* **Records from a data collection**
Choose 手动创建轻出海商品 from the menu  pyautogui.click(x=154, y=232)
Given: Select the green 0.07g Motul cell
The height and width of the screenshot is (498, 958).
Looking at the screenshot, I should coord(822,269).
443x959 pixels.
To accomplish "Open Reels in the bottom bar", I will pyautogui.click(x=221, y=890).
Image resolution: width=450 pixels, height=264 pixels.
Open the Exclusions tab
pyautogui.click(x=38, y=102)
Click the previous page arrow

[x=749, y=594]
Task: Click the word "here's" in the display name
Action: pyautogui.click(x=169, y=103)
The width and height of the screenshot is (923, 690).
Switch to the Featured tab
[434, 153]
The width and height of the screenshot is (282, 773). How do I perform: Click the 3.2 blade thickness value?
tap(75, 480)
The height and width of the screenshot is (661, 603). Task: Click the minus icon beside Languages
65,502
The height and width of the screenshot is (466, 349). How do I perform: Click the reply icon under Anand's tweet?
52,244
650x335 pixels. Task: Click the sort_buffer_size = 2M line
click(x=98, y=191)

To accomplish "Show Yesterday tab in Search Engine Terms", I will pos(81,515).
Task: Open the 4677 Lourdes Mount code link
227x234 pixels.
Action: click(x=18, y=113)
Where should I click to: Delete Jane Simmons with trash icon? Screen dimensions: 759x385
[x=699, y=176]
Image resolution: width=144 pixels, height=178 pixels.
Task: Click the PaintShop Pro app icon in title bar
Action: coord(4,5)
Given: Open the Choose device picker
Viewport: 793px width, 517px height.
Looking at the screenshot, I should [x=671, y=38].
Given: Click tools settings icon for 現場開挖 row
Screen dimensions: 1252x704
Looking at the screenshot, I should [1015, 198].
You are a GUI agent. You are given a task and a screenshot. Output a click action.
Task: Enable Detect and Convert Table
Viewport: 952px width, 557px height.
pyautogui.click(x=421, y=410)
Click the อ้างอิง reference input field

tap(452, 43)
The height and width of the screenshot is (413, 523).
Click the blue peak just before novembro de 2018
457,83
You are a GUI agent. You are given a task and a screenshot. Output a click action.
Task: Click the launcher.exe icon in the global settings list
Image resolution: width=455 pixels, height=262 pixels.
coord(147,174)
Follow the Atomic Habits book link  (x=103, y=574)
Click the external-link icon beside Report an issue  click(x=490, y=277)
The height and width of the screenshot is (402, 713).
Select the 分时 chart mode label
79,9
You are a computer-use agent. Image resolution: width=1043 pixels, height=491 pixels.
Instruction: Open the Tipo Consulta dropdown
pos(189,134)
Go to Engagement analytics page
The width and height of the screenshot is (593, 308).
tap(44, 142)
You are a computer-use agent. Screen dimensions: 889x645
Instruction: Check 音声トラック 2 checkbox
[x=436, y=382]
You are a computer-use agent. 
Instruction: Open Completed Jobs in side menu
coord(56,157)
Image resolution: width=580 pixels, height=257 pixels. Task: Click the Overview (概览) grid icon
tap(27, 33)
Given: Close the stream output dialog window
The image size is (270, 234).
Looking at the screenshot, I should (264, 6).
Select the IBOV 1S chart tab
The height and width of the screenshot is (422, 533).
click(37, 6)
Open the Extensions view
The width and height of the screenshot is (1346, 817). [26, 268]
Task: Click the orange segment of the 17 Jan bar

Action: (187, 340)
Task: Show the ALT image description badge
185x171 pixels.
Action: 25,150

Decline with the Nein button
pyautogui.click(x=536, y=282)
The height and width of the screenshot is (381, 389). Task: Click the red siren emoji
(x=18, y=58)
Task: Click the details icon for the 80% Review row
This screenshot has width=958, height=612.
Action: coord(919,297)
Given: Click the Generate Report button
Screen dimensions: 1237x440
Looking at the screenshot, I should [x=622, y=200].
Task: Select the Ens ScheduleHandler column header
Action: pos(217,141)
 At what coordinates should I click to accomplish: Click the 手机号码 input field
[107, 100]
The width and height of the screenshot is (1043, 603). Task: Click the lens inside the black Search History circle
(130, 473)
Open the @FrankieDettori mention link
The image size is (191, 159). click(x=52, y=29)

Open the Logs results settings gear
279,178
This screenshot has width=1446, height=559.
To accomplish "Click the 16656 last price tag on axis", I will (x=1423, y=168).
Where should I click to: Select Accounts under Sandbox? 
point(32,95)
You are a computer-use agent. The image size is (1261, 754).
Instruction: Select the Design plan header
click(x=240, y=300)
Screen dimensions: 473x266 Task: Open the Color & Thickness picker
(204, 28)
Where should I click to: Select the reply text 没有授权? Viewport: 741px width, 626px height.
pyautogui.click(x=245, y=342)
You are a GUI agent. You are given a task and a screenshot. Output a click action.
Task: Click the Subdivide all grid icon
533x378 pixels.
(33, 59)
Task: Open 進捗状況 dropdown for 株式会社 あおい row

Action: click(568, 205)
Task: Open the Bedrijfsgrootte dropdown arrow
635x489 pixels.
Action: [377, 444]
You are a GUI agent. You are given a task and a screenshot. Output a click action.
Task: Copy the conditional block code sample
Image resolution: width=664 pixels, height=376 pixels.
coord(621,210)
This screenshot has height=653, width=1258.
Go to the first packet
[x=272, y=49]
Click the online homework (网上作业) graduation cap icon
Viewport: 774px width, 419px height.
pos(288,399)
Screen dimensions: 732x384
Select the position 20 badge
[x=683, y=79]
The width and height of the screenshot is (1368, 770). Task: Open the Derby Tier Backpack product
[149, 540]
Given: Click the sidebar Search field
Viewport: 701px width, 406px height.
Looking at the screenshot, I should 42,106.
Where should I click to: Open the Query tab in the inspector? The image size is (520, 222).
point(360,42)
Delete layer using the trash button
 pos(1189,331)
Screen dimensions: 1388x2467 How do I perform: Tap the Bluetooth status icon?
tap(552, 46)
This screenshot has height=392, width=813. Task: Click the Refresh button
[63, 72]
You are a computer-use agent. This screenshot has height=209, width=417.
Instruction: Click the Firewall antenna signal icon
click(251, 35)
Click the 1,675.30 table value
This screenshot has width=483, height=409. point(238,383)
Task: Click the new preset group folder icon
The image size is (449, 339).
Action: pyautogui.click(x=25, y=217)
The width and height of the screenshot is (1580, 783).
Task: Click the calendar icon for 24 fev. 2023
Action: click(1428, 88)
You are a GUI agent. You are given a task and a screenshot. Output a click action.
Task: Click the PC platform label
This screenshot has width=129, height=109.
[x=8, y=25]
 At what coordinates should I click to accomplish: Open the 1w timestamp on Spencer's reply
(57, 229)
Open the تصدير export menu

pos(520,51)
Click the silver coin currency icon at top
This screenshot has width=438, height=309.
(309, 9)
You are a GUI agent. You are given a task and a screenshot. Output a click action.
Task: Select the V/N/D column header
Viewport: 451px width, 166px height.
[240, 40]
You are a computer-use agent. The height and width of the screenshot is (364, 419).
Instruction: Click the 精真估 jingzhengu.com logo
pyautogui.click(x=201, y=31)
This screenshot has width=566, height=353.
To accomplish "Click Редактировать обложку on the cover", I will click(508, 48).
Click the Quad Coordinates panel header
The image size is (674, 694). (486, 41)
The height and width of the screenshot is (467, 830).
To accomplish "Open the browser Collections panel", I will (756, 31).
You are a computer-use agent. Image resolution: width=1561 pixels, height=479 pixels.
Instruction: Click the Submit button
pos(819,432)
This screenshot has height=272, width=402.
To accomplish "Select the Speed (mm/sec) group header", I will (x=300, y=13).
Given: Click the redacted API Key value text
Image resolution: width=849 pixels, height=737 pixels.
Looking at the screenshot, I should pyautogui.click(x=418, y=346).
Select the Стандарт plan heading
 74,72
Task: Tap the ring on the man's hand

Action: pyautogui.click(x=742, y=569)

* **Activity**
Where a line in the records above contains the word "code", copy that line.

* **Result of this exercise**
Task: Open the 4677 Lourdes Mount code link
Task: Copy the conditional block code sample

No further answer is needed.